Seuls 39 % des interrogés souhaitent le retour aux 39 heures
Pas de clivage politique sur ce point : « A l’instar de ce que nous mesurions en 2014 sur l’entreprise, la perception globale du travail et les idées qu’y associent les Français sont positives, y compris chez les sympathisants du Front de gauche, commente Vincent Dusseaux, directeur d’études d’Ipsos. Les contraintes, l’exploitation (…), sont très peu associés au travail dans l’opinion publique. » Mais les Français gardent un regard critique sur leur quotidien de travail et se disent stressés (64 %) et fatigués (83 %).
Interrogés sur les mesures les plus efficaces pour favoriser la création d’emplois, les Français ont exprimé « une forte adhésion aux choix économiques du gouvernement », note M. Dusseaux. Sept des mesures débattues entre les partenaires sociaux dans la perspective de réformer le marché du travail ou, au cas par cas, au sein des entreprises pour négocier des accords de compétitivité ont été soumises à leur opinion. « Toutes sont liées à l’action gouvernementale, et il y a un fort soutien aux deux premières mesures », juge-t-il : 73 % estiment qu’il serait efficace d’« assouplir les procédures d’embauche et de licenciement » et 64 % d’« autoriser plus largement le travail le dimanche ». Mais seule une minorité plébiscite ces mesures (respectivement 45 % et 41 %).
De le même façon, si 61 % des Français jugent efficace de revenir « aux 39 heures » pour créer de l’emploi, seuls 39 % le souhaitent. L’assouplissement du salaire minimum et son adaptation en fonction des branches professionnelles est également plébiscité par 53 % des Français, mais seuls 31 % veulent son application. A l’inverse, la réduction du nombre de congés payés pour les salariés est estimée ni efficace ni souhaitable par 70 % des personnes interrogées.
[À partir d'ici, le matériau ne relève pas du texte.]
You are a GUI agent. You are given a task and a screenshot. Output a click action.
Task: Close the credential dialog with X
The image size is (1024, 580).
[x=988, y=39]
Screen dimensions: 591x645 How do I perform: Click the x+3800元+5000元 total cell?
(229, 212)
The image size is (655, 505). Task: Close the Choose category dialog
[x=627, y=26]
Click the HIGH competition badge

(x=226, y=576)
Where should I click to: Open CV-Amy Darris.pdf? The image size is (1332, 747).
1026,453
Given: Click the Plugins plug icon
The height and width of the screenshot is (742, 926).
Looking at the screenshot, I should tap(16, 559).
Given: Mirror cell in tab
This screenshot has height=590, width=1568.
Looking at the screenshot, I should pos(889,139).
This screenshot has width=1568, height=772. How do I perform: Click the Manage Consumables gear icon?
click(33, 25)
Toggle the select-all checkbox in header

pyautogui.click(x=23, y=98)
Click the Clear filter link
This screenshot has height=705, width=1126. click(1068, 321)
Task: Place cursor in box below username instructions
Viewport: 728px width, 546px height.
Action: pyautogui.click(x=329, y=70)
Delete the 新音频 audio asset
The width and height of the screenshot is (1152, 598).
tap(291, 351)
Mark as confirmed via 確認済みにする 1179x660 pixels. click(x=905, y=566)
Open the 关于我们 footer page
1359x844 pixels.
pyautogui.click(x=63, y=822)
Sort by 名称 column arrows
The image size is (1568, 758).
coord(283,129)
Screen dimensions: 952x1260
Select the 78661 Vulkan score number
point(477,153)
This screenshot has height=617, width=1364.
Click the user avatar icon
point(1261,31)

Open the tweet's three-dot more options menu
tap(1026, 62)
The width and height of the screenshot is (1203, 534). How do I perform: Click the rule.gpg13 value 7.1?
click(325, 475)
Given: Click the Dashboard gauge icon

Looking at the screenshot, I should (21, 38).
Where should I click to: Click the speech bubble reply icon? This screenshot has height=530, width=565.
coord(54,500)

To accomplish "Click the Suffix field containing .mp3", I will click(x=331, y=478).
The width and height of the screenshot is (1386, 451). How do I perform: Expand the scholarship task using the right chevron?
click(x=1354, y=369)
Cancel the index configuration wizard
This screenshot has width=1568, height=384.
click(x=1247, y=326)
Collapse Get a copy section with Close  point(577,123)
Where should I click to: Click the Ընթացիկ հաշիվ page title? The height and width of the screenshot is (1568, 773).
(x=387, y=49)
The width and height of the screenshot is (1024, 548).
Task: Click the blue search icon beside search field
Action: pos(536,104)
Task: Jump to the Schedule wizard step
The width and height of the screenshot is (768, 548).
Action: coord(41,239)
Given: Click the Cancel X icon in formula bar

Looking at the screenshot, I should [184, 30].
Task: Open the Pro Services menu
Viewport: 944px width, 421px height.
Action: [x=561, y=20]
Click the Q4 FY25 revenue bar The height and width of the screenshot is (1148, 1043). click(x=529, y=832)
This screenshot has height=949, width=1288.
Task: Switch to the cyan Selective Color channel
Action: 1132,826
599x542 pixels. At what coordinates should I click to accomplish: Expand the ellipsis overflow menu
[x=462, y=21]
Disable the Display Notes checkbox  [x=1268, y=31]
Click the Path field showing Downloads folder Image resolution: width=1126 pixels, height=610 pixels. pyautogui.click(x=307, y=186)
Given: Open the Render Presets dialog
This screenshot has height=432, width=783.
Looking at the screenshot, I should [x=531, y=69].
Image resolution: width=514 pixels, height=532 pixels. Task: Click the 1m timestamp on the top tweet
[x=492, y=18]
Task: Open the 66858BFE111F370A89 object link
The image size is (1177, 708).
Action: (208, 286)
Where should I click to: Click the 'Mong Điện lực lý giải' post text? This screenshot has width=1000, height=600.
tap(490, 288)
La gauche divisée sur les mesures économiques
Il y a évidemment un clivage droite-gauche sur l’ensemble des mesures abordées. Mais « l’enquête montre surtout à quel point, du Front de gauche au Parti socialiste, la gauche est divisée sur les mesures économiques », estime M. Dusseaux. C’est particulièrement vrai sur l’assouplissement des procédures de licenciement. Parmi les partisans du Front de gauche, 36 % jugent une telle éventualité efficace, contre 71 % des sympathisants socialistes. Quant à savoir si cette mesure est souhaitable, ils ne sont plus que 16 % au Front de gauche à le dire, contre 37 % au PS.
Malgré le contexte économique, les Français ne sont pas trop inquiets (44 %). La participation au marché de l’emploi, mesurée entre deux bilans contradictoires du ministère du travail, annonçant 23 000 chômeurs de moins en septembre, puis 42 000 de plus en octobre, suscite paradoxalement peu d’anxiété. Seuls 13 % se disent « souvent inquiets par le fait de perdre leur travail », et 31 % ressentent cette inquiétude « de temps en temps ». Pour M. Dusseaux, ce résultat, nonobstant le taux de chômage à 10 %, est « révélateur de la solidité du modèle social français, qui est sécurisant face au chômage de masse ».
Enfin, la crainte d’une « ubérisation de l’économie » est plutôt limitée : 76 % des actifs estiment que le numérique constitue une opportunité pour leur emploi. Les Français apparaissent donc très ouverts à la transformation numérique de l’économie.